Comment: This is pathetic. No one now serving in the White House is capable of telling the President the truth–that our $75 billion a year is wasted, that the agencies are suffering from 1950’s mindsets with 1970’s technology and security and legal blinders that are the operational equivalent of castration. Until the President, General Jones, and Admiral Blair are willing to recognize reality, this will continue to be a national disgrace. Condi Rice has a chance to fix all this (IC Memo, DHS Memo), as did Admiral McConnell (One Pager), the pathos is that until the President is willing to break some china and cut some budget whiile launching a multinational multifunctional information-sharing and sense-making network that defaults to NOT SECRET, the USA will continue to be Stupid Nation as opposed to a Smart Nation as we proposed in 1995. Within DoD, they keep doing the wrong thing righter instead of the right thing faster, better, cheaper. This is a tragedy of historic proportions.
Thomas Lipscomb is a fellow of the Annenberg Center for the Digital Future (USC). as published in Huffington Post.
It isn’t the terrorists who have created the morass of asinine travel restrictions. They are thoughtlessly piled on by CYA-schooled public servants willing to do anything but really seriously think about what they are doing.
Incompetent State Department consular officials and poor enforcement of visa procedures that have been in place long before the personal computer, the Xerox machine or even the jet airliner are the problem here. And we aren’t hearing a word about it.
Better the American public should be forced to endure another blizzard of press releases announcing another round of ridiculous indignities by dazzling Rube Goldberg technology rather than have our press and our government demand an accounting from the employees at a government bureaucracy who can’t even comply with their own time-tested procedures.

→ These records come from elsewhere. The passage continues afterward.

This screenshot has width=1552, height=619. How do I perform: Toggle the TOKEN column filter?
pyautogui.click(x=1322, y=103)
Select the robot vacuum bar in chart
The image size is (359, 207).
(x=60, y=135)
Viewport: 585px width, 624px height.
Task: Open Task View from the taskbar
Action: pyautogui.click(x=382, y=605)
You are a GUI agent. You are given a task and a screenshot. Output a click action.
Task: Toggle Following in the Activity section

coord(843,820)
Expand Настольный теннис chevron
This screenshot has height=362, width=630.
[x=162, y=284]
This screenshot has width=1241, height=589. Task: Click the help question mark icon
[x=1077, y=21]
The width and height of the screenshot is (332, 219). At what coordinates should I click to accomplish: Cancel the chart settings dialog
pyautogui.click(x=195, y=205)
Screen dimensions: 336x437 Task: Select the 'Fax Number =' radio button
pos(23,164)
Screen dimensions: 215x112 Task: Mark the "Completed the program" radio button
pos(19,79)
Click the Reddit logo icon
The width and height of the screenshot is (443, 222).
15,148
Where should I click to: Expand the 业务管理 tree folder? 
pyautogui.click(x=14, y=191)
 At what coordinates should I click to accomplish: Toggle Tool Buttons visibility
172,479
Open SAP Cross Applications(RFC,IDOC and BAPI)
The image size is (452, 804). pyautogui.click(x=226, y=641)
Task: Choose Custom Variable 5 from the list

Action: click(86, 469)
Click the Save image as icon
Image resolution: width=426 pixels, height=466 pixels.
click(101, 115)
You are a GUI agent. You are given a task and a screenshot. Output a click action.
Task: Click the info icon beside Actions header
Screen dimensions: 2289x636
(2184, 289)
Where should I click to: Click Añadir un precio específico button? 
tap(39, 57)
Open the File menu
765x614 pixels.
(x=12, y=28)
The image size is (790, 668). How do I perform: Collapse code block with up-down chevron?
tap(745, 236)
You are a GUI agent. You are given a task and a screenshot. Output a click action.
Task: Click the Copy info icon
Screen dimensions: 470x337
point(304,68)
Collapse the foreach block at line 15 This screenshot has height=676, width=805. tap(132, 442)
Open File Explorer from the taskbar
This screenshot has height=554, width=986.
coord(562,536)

1. No existing search procedures will find virtual diapers full of explosives.
2. US blew it–they approved the individual by name in advance of take-off from The Netherlands. Had the US had its act together, it had enough information to warrant a full body search “with significance” as the Spanish like to say.
Spy Agencies Failed to Collate Clues on Terror
By MARK MAZZETTI and ERIC LIPTON December 31, 2009
The National Security Agency intercepted discussions of a plot by leaders of Al Qaeda in Yemen, but spy agencies did not combine the intercepts with other information.
. . . . . . .
In some ways, the portrait bears a striking resemblance to the failures before the Sept. 11 attacks, despite the billions of dollars spent over the last eight years to improve the intelligence flow and secret communications across the United States’ national security apparatus.
And also from the NYT:
WASHINGTON — The finger-pointing began in earnest on Wednesday over who in the alphabet soup of American security agencies knew what and when about the Nigerian man charged with trying to blow up an airliner.
. . . . . . .
Eleanor Hill, staff director of the joint Congressional inquiry into Sept. 11, called the emerging story “eerily similar to the disconnects and missteps we investigated.”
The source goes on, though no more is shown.